On 02.04.21 17:26, Kirill A. Shutemov wrote:
TDX architecture aims to provide resiliency against confidentiality and integrity attacks. Towards this goal, the TDX architecture helps enforce the enabling of memory integrity for all TD-private memory. The CPU memory controller computes the integrity check value (MAC) for the data (cache line) during writes, and it stores the MAC with the memory as meta-data. A 28-bit MAC is stored in the ECC bits. Checking of memory integrity is performed during memory reads. If integrity check fails, CPU poisones cache line.
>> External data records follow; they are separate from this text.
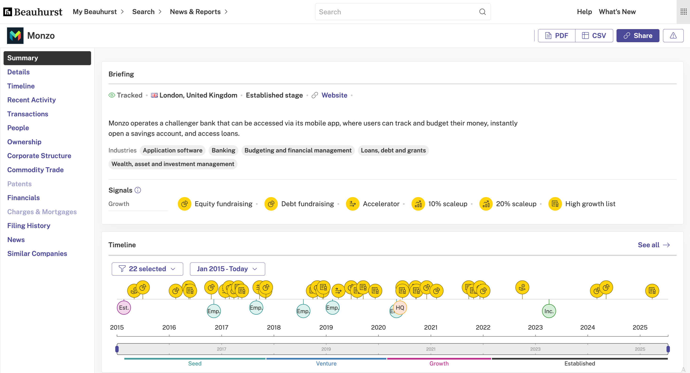Image resolution: width=690 pixels, height=373 pixels.
Task: Click the Est. timeline marker
Action: (124, 308)
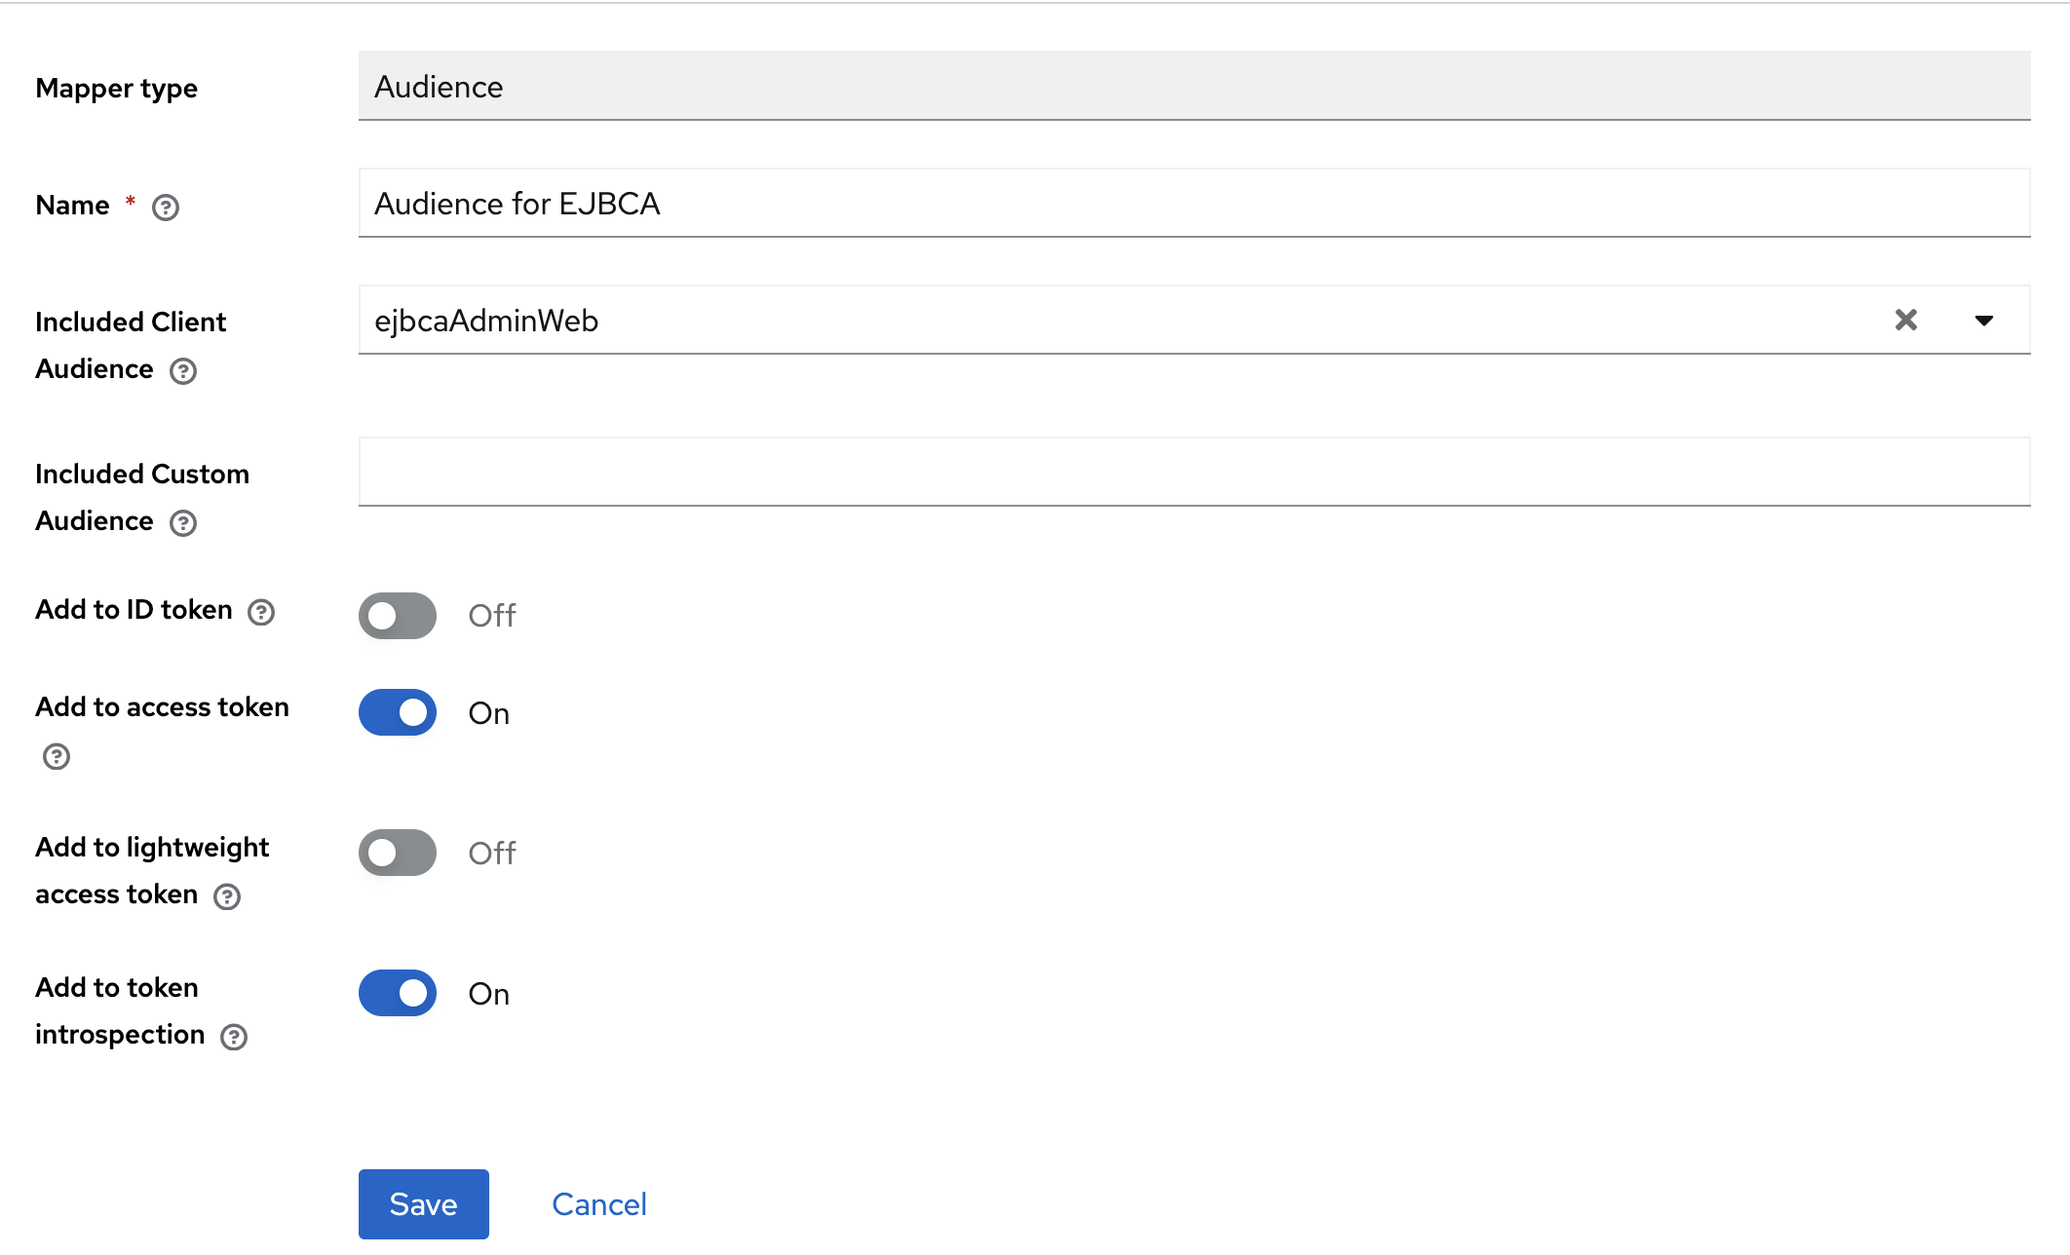The height and width of the screenshot is (1255, 2070).
Task: Click the Included Custom Audience text field
Action: [x=1193, y=472]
On a subsequent consumption (read) of the poisoned data by software, there are two possible scenarios: - Core determines that the execution can continue and it treats poison with exception semantics signaled as a #MCE - Core determines execution cannot continue,and it does an unbreakable shutdown For more details, see Chapter 14 of Intel TDX Module EAS[1] As some of integrity check failures may lead to system shutdown host kernel must not allow any writes to TD-private memory. This requirment clashes with KVM design: KVM expects the guest memory to be mapped into host userspace (e.g. QEMU).
So what you are saying is that if QEMU would write to such memory, it could crash the kernel? What a broken design.
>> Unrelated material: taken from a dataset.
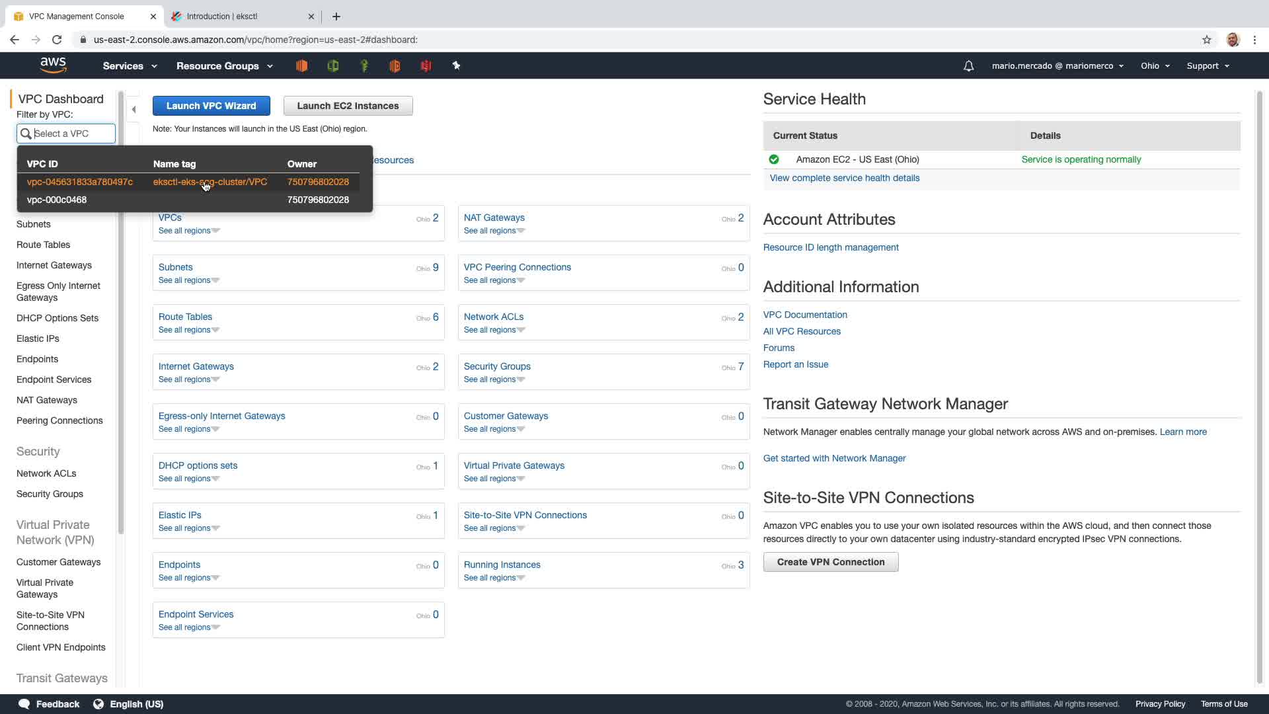
Task: Click the red service shortcut icon
Action: (426, 65)
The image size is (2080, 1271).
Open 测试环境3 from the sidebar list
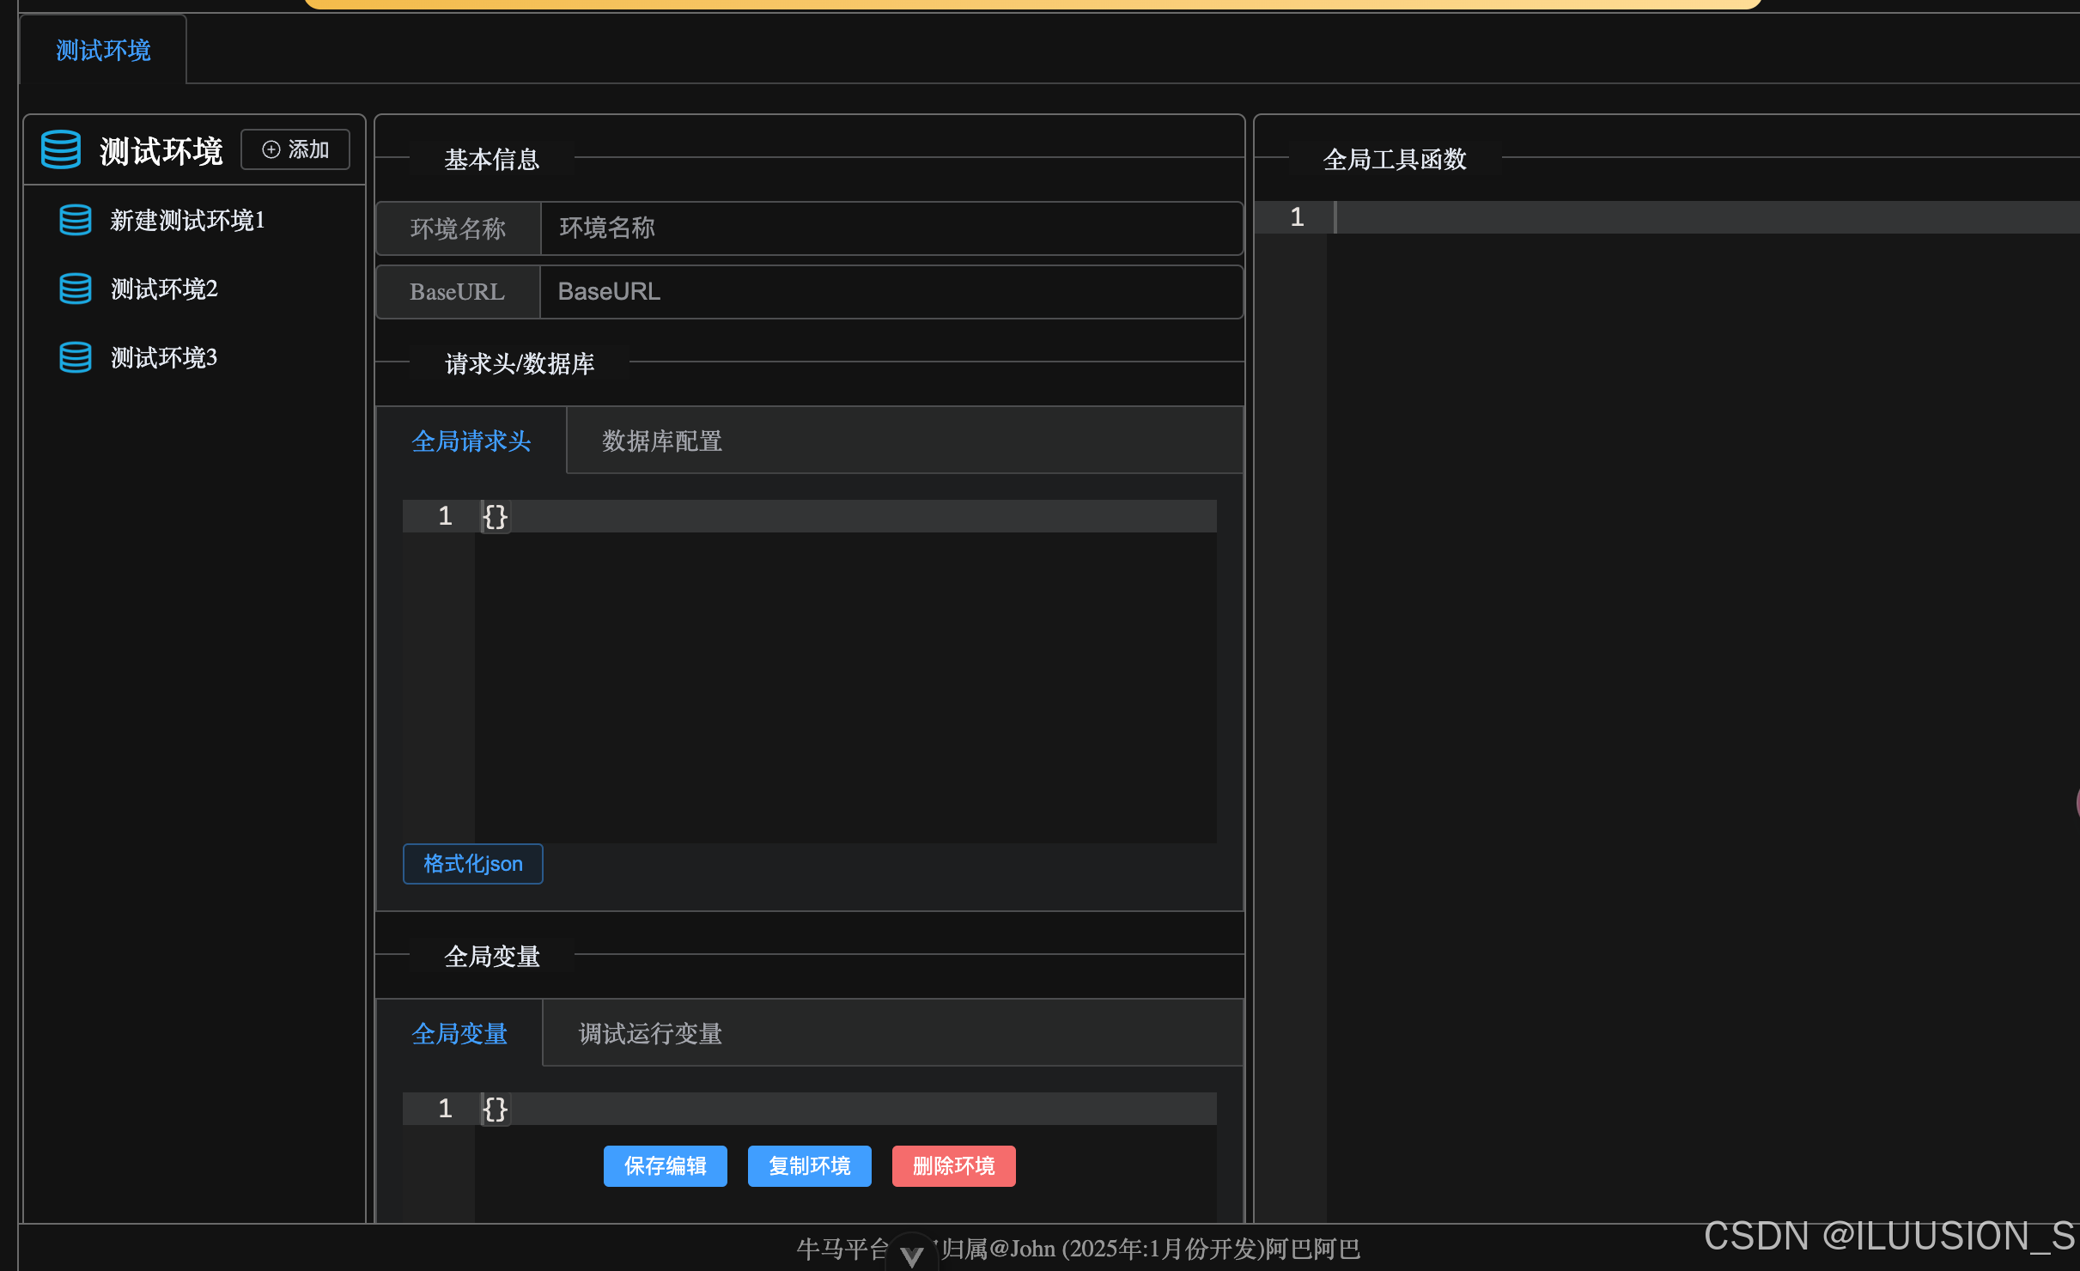[164, 357]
"As some of integrity check failures may lead to system shutdown host" -- usually we expect to recover from an MCE by killing the affected process, which would be the right thing to do here.
How can it happen that "Core determines execution cannot continue,and it does an unbreakable shutdown". Who is "Core"? CPU "core", MM "core" ? And why would it decide to do a shutdown instead of just killing the process?